Top of Records for processing

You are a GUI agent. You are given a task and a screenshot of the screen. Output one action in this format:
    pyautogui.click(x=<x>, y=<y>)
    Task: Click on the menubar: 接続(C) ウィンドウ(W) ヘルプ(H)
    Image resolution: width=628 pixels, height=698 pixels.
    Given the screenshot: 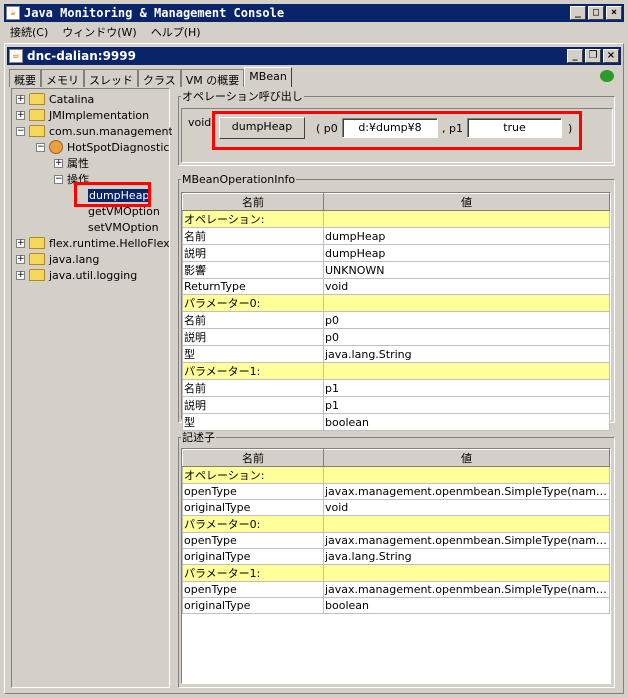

Bottom of Records for processing

# Instructions for the task:
Repeat the lines above word for word, leaving out the picture.

# Expected answer:
You are a GUI agent. You are given a task and a screenshot of the screen. Output one action in this format:
    pyautogui.click(x=<x>, y=<y>)
    Task: Click on the menubar: 接続(C) ウィンドウ(W) ヘルプ(H)
    Image resolution: width=628 pixels, height=698 pixels.
    Given the screenshot: 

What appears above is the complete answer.